---- EXCERPTED TEXT

From Concept to #1: Text 02 Video Effect
CASE STUDY
VOCHI built its reputation on effects that demanded attention – bold, high-contrast, visually assertive. That was exactly the problem. After Pinterest acquired VOCHI, the content brief shifted – fashion, beauty, food, home. Verticals where the subject is the point: a dish, a room, an outfit. An effect that fights the subject for attention doesn't support that content – it works against it. And dialing existing effects back doesn't solve it: a subtle version of an attention-grabbing effect still competes with the subject, just more quietly. Content-first required a different spatial logic entirely.
Text 02 was my concept from a two-week sprint: user-entered text placed behind the masked subject. The subject stays in front. The text fills the negative space. Expressive, but the content always wins. It shipped in roughly four weeks and became the #1 iOS effect by saves – surpassing Butterflies, which had held that spot for 1.5 years.
ROLE
Product Designer
TEAM
VOCHI
TIMELINE
2022
TOOLS

Problem
We needed something expressive but restrained: an effect that adds meaning and style without overpowering the content. That ruled out most directions – any approach that added visual complexity on top of the subject was in direct tension with the brief, no matter how quietly executed.
The constraints made it harder: the effect had to work across verticals without tuning, keep the subject central and readable, tolerate imperfect segmentation masks, be simple enough to implement reliably, and offer adjustable settings that didn't confuse users.

--------

[PROBLEMS]
1. In the records below, reproduce verbatim every line from the one containing "Where should I click to: Click the VLAN" through the one containing "Action: click(x=872, y=519)", including both of those lines.
2. Write the next part of the case study about the Text 02 video effect, starting after its last sentence.

---- GIVEN RECORDS

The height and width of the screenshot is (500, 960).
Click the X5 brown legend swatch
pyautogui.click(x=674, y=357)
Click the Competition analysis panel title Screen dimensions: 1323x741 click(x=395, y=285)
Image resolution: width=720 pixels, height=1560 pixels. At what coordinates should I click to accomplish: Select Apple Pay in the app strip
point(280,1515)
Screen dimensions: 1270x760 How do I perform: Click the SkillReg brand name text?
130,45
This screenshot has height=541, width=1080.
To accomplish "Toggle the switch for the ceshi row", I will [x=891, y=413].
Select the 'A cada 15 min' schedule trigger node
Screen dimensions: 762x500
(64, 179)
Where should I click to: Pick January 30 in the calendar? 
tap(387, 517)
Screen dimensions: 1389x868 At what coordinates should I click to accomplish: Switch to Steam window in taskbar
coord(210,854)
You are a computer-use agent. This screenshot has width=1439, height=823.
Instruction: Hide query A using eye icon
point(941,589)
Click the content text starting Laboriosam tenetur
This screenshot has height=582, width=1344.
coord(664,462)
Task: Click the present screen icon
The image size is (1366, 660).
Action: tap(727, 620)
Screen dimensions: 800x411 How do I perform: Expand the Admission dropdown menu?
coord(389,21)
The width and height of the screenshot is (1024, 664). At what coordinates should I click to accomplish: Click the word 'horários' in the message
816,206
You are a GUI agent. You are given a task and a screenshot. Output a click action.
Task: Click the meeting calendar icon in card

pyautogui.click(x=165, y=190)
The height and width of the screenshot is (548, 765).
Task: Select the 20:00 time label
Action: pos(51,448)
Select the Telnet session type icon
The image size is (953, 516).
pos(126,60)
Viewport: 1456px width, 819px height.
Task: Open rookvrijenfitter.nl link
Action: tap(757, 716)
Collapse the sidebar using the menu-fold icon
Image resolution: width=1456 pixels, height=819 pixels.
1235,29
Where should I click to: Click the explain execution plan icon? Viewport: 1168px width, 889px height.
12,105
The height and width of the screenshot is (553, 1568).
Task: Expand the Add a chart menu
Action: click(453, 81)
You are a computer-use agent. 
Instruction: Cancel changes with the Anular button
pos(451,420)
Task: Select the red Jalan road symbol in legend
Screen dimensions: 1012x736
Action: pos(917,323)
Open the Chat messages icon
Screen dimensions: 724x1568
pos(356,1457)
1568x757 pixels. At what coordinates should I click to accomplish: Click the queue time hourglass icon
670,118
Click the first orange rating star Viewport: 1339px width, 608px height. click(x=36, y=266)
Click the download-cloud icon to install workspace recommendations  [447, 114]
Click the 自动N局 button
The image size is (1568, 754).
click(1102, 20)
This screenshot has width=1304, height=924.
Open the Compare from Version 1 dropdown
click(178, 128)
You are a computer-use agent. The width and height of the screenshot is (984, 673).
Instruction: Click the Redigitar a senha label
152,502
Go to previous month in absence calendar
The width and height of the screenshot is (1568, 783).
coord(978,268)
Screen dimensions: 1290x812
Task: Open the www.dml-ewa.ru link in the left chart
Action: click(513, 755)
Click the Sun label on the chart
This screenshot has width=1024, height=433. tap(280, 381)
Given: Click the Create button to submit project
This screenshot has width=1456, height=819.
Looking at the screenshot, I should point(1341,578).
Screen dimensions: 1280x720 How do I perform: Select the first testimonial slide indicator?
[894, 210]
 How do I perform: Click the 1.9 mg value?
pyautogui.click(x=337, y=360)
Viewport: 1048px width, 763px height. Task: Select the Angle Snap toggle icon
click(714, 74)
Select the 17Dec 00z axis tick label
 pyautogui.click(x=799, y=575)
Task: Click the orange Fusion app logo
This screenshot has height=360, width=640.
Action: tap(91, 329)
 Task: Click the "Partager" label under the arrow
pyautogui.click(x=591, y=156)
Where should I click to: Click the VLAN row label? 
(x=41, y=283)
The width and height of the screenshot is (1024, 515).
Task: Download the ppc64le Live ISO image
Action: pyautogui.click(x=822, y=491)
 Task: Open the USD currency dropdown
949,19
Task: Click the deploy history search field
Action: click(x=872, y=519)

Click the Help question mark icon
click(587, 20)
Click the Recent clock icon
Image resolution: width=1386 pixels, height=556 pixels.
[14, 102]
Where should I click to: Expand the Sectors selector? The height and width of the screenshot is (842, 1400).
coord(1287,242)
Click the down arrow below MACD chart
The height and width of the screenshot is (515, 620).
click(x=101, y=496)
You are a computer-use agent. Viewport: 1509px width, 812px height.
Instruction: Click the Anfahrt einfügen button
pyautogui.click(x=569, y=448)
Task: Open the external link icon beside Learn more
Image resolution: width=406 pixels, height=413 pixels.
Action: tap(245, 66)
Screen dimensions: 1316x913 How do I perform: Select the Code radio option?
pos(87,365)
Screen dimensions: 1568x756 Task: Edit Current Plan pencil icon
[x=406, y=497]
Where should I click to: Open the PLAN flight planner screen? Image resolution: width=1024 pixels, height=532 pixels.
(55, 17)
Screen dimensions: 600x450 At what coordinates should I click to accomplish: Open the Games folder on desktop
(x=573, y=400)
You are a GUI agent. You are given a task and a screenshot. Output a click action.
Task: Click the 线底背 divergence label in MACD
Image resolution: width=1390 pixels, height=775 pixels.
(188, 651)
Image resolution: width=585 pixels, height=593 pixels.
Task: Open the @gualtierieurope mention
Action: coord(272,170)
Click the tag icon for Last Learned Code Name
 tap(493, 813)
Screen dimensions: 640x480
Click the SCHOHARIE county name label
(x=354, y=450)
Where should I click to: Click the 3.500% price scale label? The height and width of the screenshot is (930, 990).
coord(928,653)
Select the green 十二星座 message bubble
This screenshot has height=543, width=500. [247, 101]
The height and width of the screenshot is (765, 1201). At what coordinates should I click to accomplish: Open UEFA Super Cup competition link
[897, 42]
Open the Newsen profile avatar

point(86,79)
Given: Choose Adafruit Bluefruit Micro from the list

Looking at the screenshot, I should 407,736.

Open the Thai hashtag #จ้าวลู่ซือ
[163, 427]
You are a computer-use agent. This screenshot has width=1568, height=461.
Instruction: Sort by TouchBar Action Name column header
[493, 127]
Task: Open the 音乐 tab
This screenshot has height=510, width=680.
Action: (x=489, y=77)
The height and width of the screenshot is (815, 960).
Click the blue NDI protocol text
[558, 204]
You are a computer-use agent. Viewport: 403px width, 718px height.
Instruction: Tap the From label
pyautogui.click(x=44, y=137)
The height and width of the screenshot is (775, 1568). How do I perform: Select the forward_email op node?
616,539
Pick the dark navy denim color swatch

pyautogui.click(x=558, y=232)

--------

[RESPONSES TO THE TASKS]
1.
Where should I click to: Click the VLAN row label? 
(x=41, y=283)
The width and height of the screenshot is (1024, 515).
Task: Download the ppc64le Live ISO image
Action: pyautogui.click(x=822, y=491)
 Task: Open the USD currency dropdown
949,19
Task: Click the deploy history search field
Action: click(x=872, y=519)

2.
Solution
Text 02 puts user-entered text behind the masked subject. The effect is content-first by construction, not by restraint.
That spatial logic solves several constraints at once. Because the user types the text, the effect works across any vertical without product-side effort: any words, any theme. Because the text sits behind the subject, the subject always wins visually – the hierarchy is built in.
The mask tolerance comes from a specific design choice: most text lines use only a stroke, no fill. One line at a time cycles through with fill, animated in sequence. That's what keeps the text visible while staying light on the frame and it's what makes the effect forgiving of rough segmentation. A solid fill behind the subject would expose every imperfect edge. Outlines don't.




some of my other early concepts
My role
Product Designer – concept → behavior → spec → QA.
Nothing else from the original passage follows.